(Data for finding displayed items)
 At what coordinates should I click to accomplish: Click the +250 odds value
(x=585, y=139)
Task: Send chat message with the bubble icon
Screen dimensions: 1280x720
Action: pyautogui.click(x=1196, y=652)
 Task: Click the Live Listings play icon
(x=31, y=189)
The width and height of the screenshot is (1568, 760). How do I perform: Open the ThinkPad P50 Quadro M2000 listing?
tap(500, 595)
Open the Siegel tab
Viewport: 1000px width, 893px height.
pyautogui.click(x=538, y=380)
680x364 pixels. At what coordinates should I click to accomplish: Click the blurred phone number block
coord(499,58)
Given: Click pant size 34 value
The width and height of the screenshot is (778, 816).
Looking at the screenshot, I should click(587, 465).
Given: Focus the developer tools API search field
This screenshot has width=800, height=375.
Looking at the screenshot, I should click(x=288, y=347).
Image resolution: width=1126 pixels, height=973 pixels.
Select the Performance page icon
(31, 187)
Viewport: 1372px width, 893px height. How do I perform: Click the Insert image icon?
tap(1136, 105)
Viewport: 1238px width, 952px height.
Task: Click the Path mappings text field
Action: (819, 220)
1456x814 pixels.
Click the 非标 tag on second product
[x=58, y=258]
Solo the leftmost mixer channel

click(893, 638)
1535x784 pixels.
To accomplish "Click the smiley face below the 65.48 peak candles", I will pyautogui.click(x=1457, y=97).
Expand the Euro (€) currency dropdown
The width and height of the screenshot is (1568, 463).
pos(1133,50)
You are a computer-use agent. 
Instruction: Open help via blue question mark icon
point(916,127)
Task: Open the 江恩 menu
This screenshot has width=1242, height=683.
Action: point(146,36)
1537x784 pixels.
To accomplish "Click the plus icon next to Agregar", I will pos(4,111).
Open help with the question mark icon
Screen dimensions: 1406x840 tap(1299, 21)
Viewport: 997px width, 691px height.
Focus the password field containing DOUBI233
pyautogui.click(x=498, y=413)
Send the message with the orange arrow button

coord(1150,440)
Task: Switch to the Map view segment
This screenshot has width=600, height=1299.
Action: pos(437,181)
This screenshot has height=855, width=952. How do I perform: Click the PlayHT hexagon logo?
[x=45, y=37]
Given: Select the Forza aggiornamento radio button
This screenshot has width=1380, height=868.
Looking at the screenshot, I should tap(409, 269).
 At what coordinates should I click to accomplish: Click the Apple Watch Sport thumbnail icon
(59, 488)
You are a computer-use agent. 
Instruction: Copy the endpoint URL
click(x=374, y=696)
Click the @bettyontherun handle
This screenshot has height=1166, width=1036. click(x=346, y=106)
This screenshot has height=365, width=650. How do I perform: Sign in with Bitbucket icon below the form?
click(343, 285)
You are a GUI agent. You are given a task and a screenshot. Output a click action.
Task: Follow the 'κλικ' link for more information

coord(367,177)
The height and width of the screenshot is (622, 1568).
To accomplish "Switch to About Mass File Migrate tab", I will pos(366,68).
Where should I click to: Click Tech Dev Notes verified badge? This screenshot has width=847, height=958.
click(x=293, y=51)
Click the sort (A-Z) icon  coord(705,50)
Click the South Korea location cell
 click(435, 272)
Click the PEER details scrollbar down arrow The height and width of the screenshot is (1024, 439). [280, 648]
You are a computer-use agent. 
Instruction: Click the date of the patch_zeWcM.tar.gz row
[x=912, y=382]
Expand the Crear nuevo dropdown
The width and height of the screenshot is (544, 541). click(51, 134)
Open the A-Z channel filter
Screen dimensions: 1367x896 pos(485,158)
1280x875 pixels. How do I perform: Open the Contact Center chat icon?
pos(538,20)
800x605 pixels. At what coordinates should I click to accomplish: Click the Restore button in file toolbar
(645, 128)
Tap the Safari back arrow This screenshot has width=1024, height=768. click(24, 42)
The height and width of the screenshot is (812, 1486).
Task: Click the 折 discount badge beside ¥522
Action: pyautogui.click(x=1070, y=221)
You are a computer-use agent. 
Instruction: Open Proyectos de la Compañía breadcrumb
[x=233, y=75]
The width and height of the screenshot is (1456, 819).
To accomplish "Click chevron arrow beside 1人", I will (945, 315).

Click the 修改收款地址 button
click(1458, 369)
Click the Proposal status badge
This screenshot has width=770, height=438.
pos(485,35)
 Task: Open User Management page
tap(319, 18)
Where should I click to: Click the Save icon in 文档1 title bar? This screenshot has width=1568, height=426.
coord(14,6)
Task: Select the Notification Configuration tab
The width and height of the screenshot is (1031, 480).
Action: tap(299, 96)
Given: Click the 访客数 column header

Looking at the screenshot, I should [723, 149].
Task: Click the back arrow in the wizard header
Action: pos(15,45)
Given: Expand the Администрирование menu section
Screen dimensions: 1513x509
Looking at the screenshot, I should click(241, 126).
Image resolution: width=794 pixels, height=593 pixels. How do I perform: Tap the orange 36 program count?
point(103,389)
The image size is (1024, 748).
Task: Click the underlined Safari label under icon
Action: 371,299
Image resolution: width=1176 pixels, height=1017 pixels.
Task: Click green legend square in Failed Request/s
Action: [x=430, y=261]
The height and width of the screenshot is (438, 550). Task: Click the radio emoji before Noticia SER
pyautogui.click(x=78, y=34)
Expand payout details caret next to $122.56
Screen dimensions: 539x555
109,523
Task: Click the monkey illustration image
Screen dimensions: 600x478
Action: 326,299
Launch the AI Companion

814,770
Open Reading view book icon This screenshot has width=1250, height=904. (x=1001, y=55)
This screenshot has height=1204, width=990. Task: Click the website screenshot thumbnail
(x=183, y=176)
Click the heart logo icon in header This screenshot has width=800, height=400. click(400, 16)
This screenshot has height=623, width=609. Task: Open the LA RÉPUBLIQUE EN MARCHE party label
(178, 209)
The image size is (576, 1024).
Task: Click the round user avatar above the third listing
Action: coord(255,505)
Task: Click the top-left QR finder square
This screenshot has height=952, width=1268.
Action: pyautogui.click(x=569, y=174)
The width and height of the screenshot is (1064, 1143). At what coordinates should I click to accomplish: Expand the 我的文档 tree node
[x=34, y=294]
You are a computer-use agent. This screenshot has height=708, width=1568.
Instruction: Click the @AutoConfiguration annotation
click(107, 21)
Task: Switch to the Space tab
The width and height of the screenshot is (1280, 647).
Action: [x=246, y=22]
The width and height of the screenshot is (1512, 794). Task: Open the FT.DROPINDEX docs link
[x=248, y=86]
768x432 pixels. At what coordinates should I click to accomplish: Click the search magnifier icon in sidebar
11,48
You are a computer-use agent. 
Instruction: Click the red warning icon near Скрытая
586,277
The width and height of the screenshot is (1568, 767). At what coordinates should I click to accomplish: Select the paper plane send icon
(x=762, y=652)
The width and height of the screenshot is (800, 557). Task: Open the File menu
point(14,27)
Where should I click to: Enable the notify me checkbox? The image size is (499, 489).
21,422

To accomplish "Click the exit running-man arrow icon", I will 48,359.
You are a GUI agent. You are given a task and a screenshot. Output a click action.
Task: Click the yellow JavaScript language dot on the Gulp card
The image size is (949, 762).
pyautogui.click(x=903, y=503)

- _Problem description_:
Copy out, word for word, the stretch of the data above from the line containing "Given: Select the" through the line containing "This screenshot has height=1166, width=1036.".

- _Written solution_:
Given: Select the Forza aggiornamento radio button
This screenshot has width=1380, height=868.
Looking at the screenshot, I should tap(409, 269).
 At what coordinates should I click to accomplish: Click the Apple Watch Sport thumbnail icon
(59, 488)
You are a computer-use agent. 
Instruction: Copy the endpoint URL
click(x=374, y=696)
Click the @bettyontherun handle
This screenshot has height=1166, width=1036. click(x=346, y=106)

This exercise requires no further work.